In [0]:
import numpy as np
import pandas as pd

In [0]:
def sigmoid(z):
  res = 1/(1 + np.exp(-z))
  return res

In [0]:
def predict(features, weights):
  mult = np.dot(features, weights)
  return sigmoid(mult)

In [0]:
def cost_function(features, labels, weights):
  
  # Cost = (labels*log(predictions) + (1-labels)*log(1-predictions) ) / len(labels)
  
  observations = len(labels)
  Pred = predict(features, weights)
  
  # Take error when label = 1
  Cost1 = -labels * np.log(Pred)
  
  # Take error when label = 0
  Cost2 = (1 - labels) * np.log(1 - Pred)
  
  Cost = Cost1 + Cost2
  cost = Cost.sum() / observations
  return cost

In [0]:
def update_weights(features, labels, weights, lr):
  N = len(features)
  
  # Get predictions
  Pred = predict(features, weights)
  grad = np.dot(features.T, Pred - labels)
  
  # Take the average cost derivative for each feature
  grad /= N
  
  # Multiply the gradient by our learning rate
  grad *= lr
  
  # Subtract from our weights to minimize cost
  weights -= grad
  
  return weights 

In [0]:
# With Sigmoid ranging from 0 to 1, the probability of 0.5 can be used as the decision boundary or threshold to determine the classes.
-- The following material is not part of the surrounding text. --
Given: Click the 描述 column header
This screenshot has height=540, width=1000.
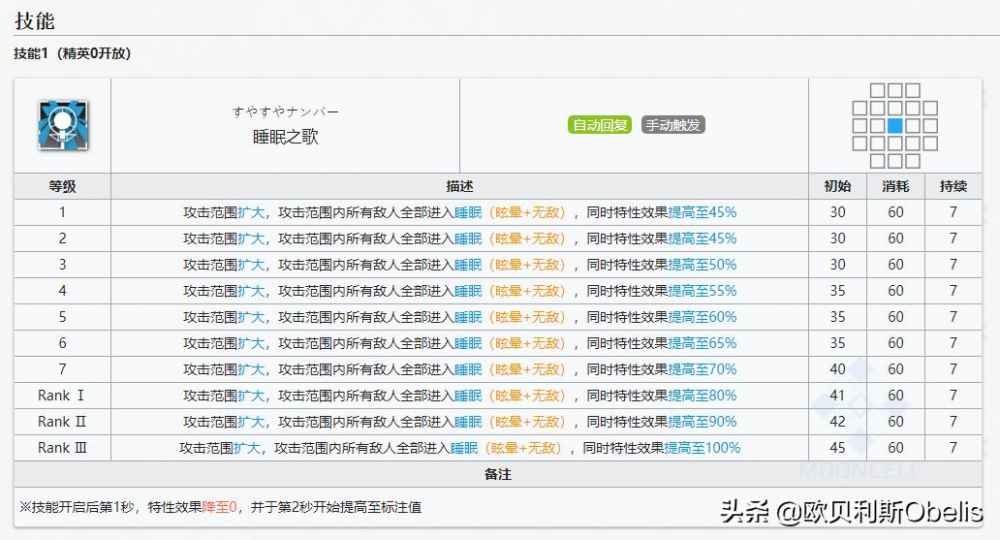Looking at the screenshot, I should click(x=460, y=186).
def decision_boundary(prob):
  return 1 if prob >= 0.5 else 0

In [0]:
def accuracy(predicted_labels, actual_labels):
    diff = predicted_labels - actual_labels
    return 1.0 - (float(np.count_nonzero(diff)) / len(diff))

In [0]:
def train_with_file(data_file, iters):
  col = ['age','workclass','fnlgwt','education','education-num','marital-status',
          'occupation','relationship','race','sex','capital-gain','capital-loss',
          'hours-per-week','native-country','income']
  
  Train = pd.read_csv(data_file, header=None, names = col)
  
  X_train = Train.iloc[:,:-1]
  y_train = Train.iloc[:,-1]
  
  X_train.replace('?', np.nan, inplace=True)
  y_train.replace('?', np.nan, inplace=True)
  y_train = y_train.apply(lambda x: 1 if x == '>50K' else 0)
  
  X_train['workclass'].fillna('0', inplace=True)
  X_train['occupation'].fillna('0', inplace=True)
  X_train['native-country'].fillna('0', inplace=True)
  
  numerical = ['age', 'fnlgwt', 'education-num', 'capital-gain', 'capital-loss', 'hours-per-week']
  categorical = ['workclass', 'education', 'marital-status', 'occupation', 'relationship', 'race', 'sex', 'native-country']
  
  p = dict(keys=numerical)
  
  # Creating dictionary
  
  for i in range(len(numerical)):
    a = min(X_train[numerical[i]])
    b = max(X_train[numerical[i]])
    p[numerical[i]] = (a, b)
    
  for j in range(len(numerical)):
    d = numerical[j]
    X_train[d] = X_train[d].apply(lambda x: (x-p[d][0]) / ((p[d][1] - p[d][0])))
    
    X_train = pd.get_dummies(X_train)
    
    global clf
    clf = X_train.columns
    
    weights = np.random.rand(X_train.shape[1])
    cost_history = []
    lr = 0.1
    
    for i in range(iters):
      weights = update_weights(X_train, y_train, weights, lr)
      
      Cost = cost_function(X_train, y_train, weights)
      cost_history.append(Cost)
      
    return weights, p

In [0]:
def classify(data_file, weights, normalization_params):
  col = ['age','workclass','fnlgwt','education','education-num','marital-status',
          'occupation','relationship','race','sex','capital-gain','capital-loss',
          'hours-per-week','native-country','income']
  
  Test = pd.read_csv(data_file, names = col, skiprows=1)
  
  X_test = Test.iloc[:,:-1]
  y_test = Test.iloc[:,-1]
  
  X_test.replace('?', np.nan, inplace=True)
  y_test.replace('?', np.nan, inplace=True)
  y_test = y_test.apply(lambda x: 1 if x == '>50K' else 0)
  
  X_test['workclass'].fillna('0', inplace=True)
  X_test['occupation'].fillna('0', inplace=True)
  X_test['native-country'].fillna('0', inplace=True)
  
  numerical = ['age', 'fnlgwt', 'education-num', 'capital-gain', 'capital-loss', 'hours-per-week']
  categorical = ['workclass', 'education', 'marital-status', 'occupation', 'relationship', 'race', 'sex', 'native-country']
  
  N = normalization_params
  for j in range(len(numerical)):
    d = numerical[j]
    X_test[d] = X_test[d].apply(lambda x: (x-N[d][0]) / ((N[d][1] - N[d][0])))
    
  X_test = pd.get_dummies(X_test)
    
  missing_cols = set(clf) - set(X_test.columns)
  for w in missing_cols:
    X_test[w] = 0
  X_test = X_test[clf]

  Pred = predict(X_test,weights)
  Pred = np.array(list(map(decision_boundary,Pred)))

  return Pred
    

In [0]:
def sample_main():
  weights, normalization_params = train_with_file('adult-training.csv', 1000)
  labels = classify('adult-test.csv', weights, normalization_params)